Abstract

We thank Hari Prasath C and Anil Kumar for their thoughtful and detailed appraisal of our prospective study on oral-first rehydration for moderate neonatal hypernatremic dehydration (NHD). 1 Their commentary engages seriously with both the strengths and the limitations of our hypernatremic dehydration treatment (HDT) clinic protocol, and we welcome the opportunity to respond to the points raised.
The commentators correctly identify the central methodological advance of our study: the replacement of sodium-level thresholds as the sole determinant of rehydration route with a structured, clinically stratified protocol. Their observation that group membership – reflecting protocol-guided decision-making – was the strongest independent predictor of intravenous fluid use in our multivariate analysis (OR 28.267, 95% CI 10.321–53.69, p < 0.001) accurately captures our primary message. A haemodynamically stable neonate who accepts feeding and maintains urine output should not be routed to intravenous rehydration solely on the basis of an admission sodium of 160 mEq/L; clinical context and a structured escalation framework are the operative variables.
Regarding the correction rate, we fully acknowledge that the median sodium reduction rate of 0.66 mEq/L per hour in our prospective group, while significantly safer than the pre-protocol rate of 1.05 mEq/L per hour still exceeds the widely recommended ceiling of 0.5 mEq/L per hour. 2 We emphasise, however, that this figure represents a median across the entire cohort, including patients who received orogastric and intravenous rehydration. The subset managed with pure oral rehydration – the majority – had slower, more gradual sodium correction, which is consistent with the physiological basis for preferring the enteral route. We agree with the commentators that the current study is not powered to detect low-frequency neurological events and that the absence of seizures cannot be interpreted as definitive proof of safety at this correction rate. Prospective randomised trials with predefined neurological endpoints are needed, and we explicitly called for these in our original publication. Refinement of oral rehydration volumes per kilogram per hour across sodium strata within the moderate range is indeed the next iteration priority.
On the absence of standardised neurological assessment at discharge, this is a genuine limitation we acknowledge. Our primary safety endpoint was seizure-freedom, which, while clinically meaningful, does not capture subclinical cerebral injury detectable on cranial ultrasound or formal neurological scoring. We agree that future protocol-based studies should incorporate cranial ultrasound and structured neurological assessment as predefined safety co-endpoints, and we intend to include these in our ongoing follow-up work with this cohort.
The commentators raise a valid concern regarding the operationalisation of step-transition criteria – specifically, the absence of explicit time windows governing progression from oral to orogastric feeding and from orogastric to intravenous fluids. In practice, transitions were guided by attending neonatologist assessment at scheduled clinical reviews, but we recognise that this approach limits reproducibility in centres with different nurse-to-patient ratios and monitoring resources. A time-anchored escalation matrix is a constructive suggestion that we will incorporate into future protocol iterations and publications.

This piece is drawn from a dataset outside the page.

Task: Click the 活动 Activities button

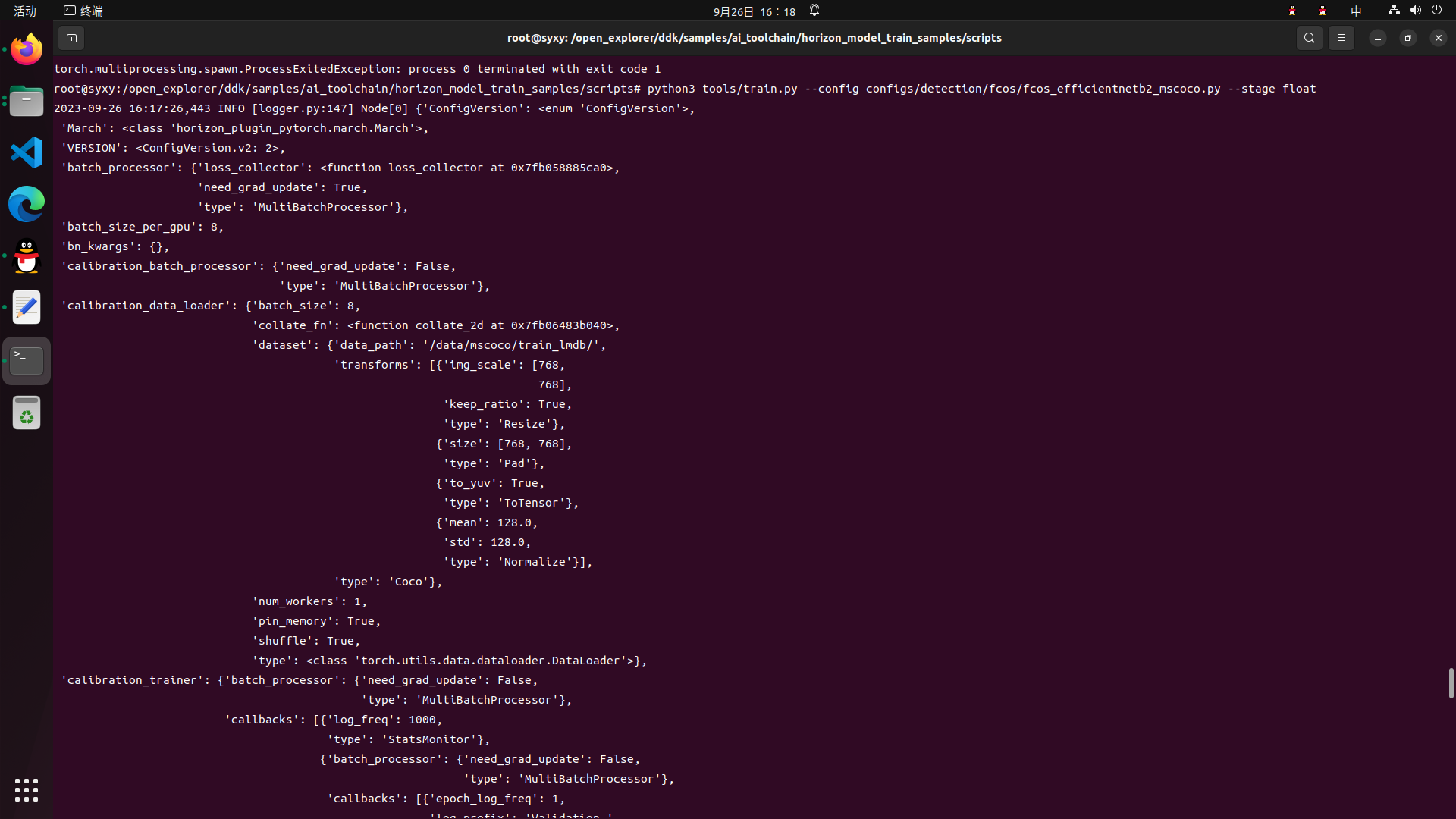Action: 25,11
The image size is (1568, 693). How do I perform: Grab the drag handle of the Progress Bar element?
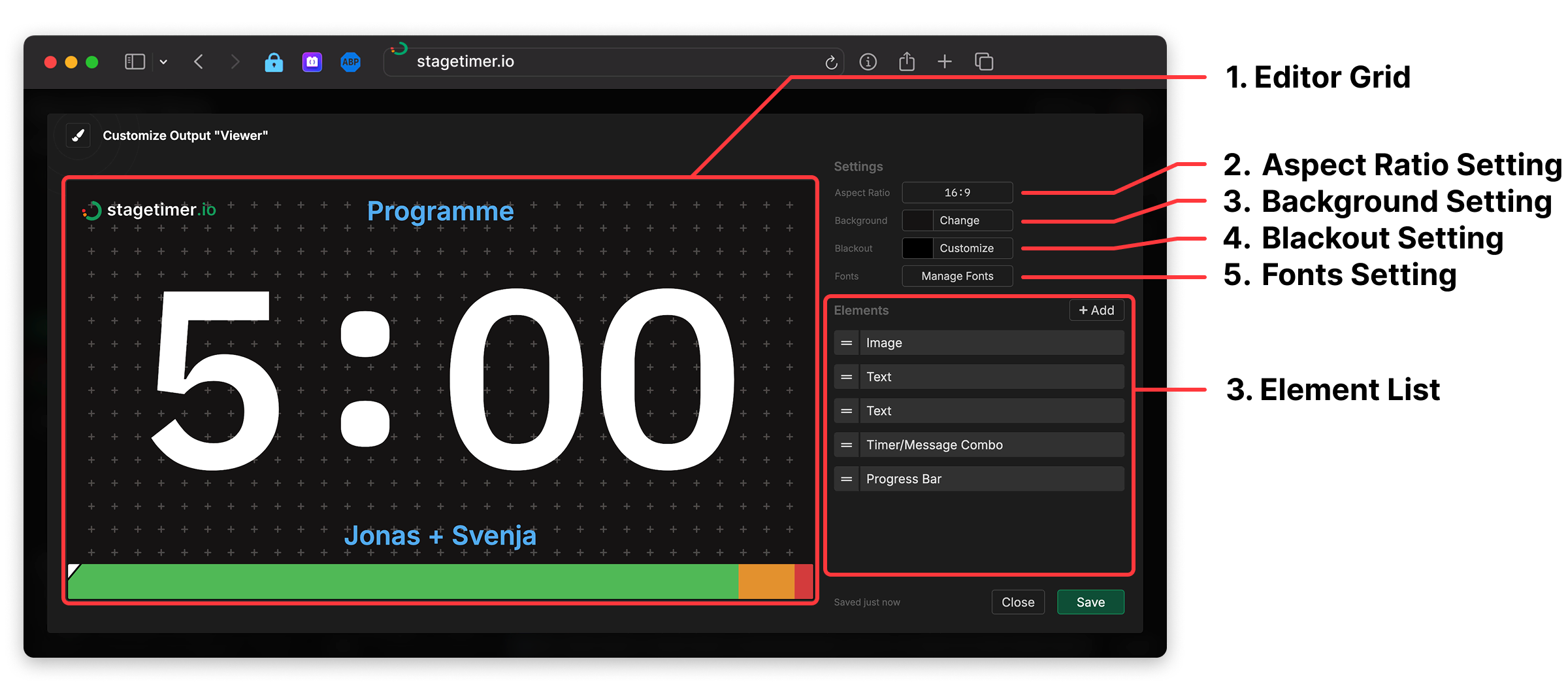click(846, 479)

We are particularly pleased that the commentators highlight our identification of serum uric acid as an independent predictor of intravenous rehydration need. This finding was unexpected and, to our knowledge, has not previously been described in moderate NHD as a triage variable. As the commentators note, elevated serum uric acid in the dehydrated neonate reflects reduced renal urate clearance and increased purine catabolism under conditions of volume depletion, and may convey information about metabolic severity not captured by serum sodium or creatinine alone. 3 We concur that prospective validation of serum uric acid as a triage biomarker in moderate NHD is warranted and plan to pursue this in a larger cohort.
Finally, the commentators correctly identify the absence of a structured lactation support component as a gap in our protocol. NHD arises almost exclusively from inadequate breastfeeding, and the prevention of recurrence is directly modifiable through lactation counselling. Lactation support was provided as part of routine care during the study period, but it was not formalised as a protocol element and was not systematically documented. We agree that any protocol addressing NHD should incorporate a concurrent, standardised lactation intervention as an integral component, not an adjunct. The contextual factors operating in our population – including a high caesarean section rate that may delay lactogenesis – make population-specific lactation strategies particularly important, and we will address this in future protocol revisions.
In conclusion, we thank Hari Prasath C and Anil Kumar for a rigorous and constructive appraisal. Their commentary strengthens the evidence base for the limitations that must be addressed before oral-first rehydration protocols can be adopted as standard of care for moderate NHD, and we are in broad agreement with the research priorities they identify: adequately powered randomised trials with predefined neurological and neurodevelopmental endpoints, refined volume titration, and integrated lactation support.